Attorney General Denies Asylum To Victims Of Domestic Abuse, Gang Violence

Immigrant advocates, however, say Sessions is taking away an essential lifeline for victims of domestic abuse and gang violence and turning his back on an American legacy of protecting the most vulnerable.

Immigration lawyers have worked for decades to help domestic violence survivors from Central America, where the problem is pervasive. They argue these women deserve asylum because they’re persecuted by their husbands and ignored by their own governments.

The Salvadoran woman whose case Sessions took on spoke out for the first time to NPR last month. She asked to remain anonymous because she still fears her abusive ex-husband. She is known in court papers only as Ms. A.B.
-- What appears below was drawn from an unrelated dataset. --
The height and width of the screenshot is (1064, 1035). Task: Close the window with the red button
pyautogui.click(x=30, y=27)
She said she feared for her life after suffering more than a decade of abuse and that police in El Salvador refused to help her.
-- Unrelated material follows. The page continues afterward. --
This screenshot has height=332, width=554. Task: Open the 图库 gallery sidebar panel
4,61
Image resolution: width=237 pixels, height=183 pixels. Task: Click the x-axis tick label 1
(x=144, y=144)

Ms. A.B. fled to the United States and applied for asylum. She fought her case to the Board of Immigration Appeals, which sided with her. But then Sessions intervened. He ruled against her and sent the case back to an immigration judge to order her deportation.
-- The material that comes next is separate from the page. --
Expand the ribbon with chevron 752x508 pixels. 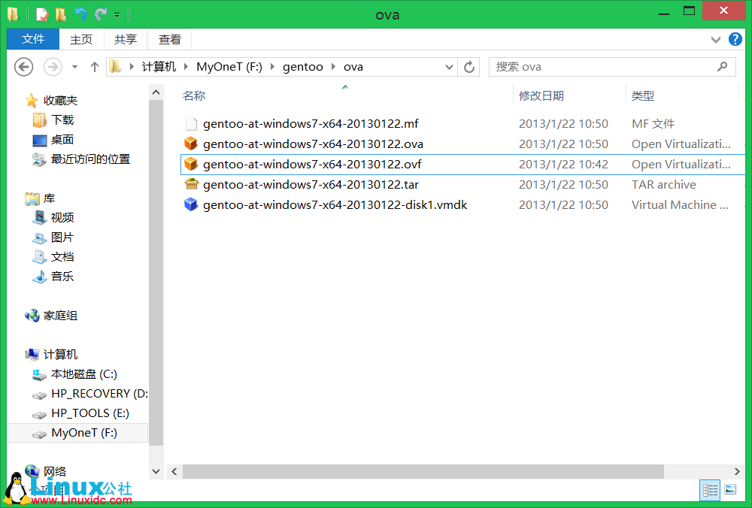click(716, 39)
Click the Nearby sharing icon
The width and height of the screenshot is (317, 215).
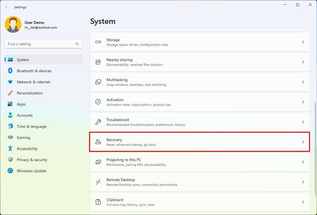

“We’ve spoken with Ms. A.B. herself, and she’s incredibly fearful as you can imagine,” Bookey said. “And there are lots of Ms. A.B.s out there that will be really at risk of deportation to their possible deaths.”

Ms. A.B.’s lawyers say they plan to challenge Sessions’ decision in federal court.

In the meantime, Sessions says that he hopes his message is reaching would-be asylum-seekers in Central America and that they think twice before traveling to the U.S. border.

“The world will know what our rules are, and great numbers will no longer undertake this dangerous journey,” Sessions said Monday.

In recent months, there has been a surge in the number of immigrants trying to cross the U.S.-Mexico border. Immigrant rights advocates say that is because they’re fleeing extreme violence in their home countries — violence that shows no signs of abating.